Topology

Topology has a number of interesting applications, including molecular biology and synthesizing new chemical compounds to help in gene therapy. For example, strands of DNA (deoxyribonucleic acid, which contains the genetic code that defines life) often become knotted. Researchers need to know if the knotted mass of DNA is just one strand of DNA that has wound back upon itself, or if it is several strands of DNA which have become entangled. Topology, especially knot theory, helps molecular biologists solve such problems of equivalency.

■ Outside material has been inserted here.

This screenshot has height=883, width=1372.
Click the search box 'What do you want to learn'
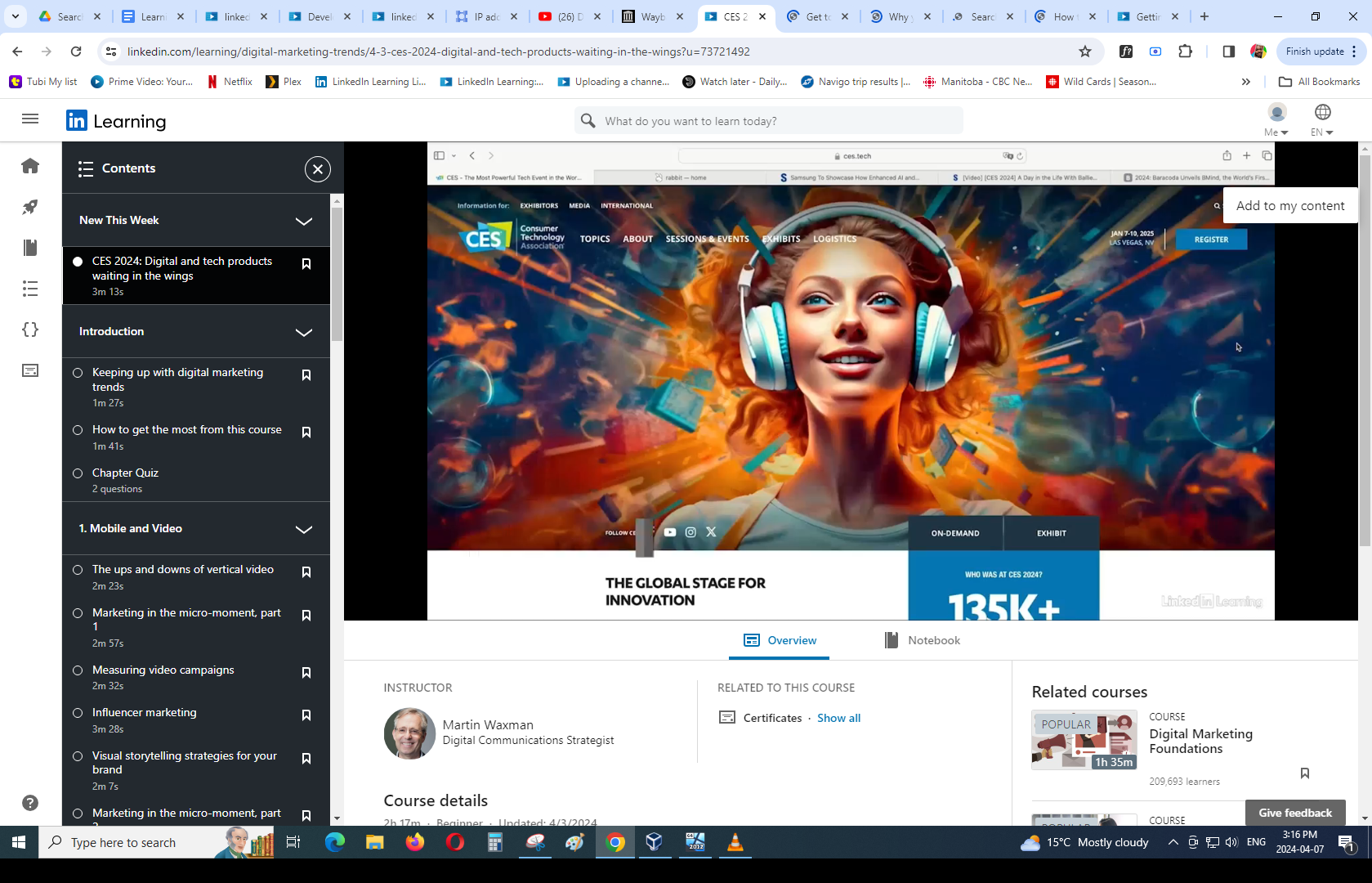click(768, 121)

Topology also has applications in synthesizing new molecules, called dendrimers, which may be used in gene therapy. Dendrimers are branching, tree-like polymers (strings of smaller molecules) synthesized in laboratories by chemically attaching the polymers to a core molecule. Dendrimers are approximately the same size as many naturally occurring molecules, including DNA and proteins. In gene therapy, new genetic material needs to be transported to the nucleus of a cell to replace damaged or defective genes in human cells. Then the repaired cells can reproduce more healthy cells. However, there must be a way to transport the healthy DNA into cells, which is where dendrimers come in. Normally, DNA wraps itself around clusters of proteins called histones. Gene therapists can fool the immune system of the human body by substituting dendrimers for naturally occurring clusters of histones and thus transport healthy DNA into damaged cells. Topology is useful in this process, because its purpose is to decide mathematically which shapes are equivalent. The closer that synthetic dendrimers mimic the naturally-occurring histones, then the greater are the chances that the DNA will be transported to create healthy cells.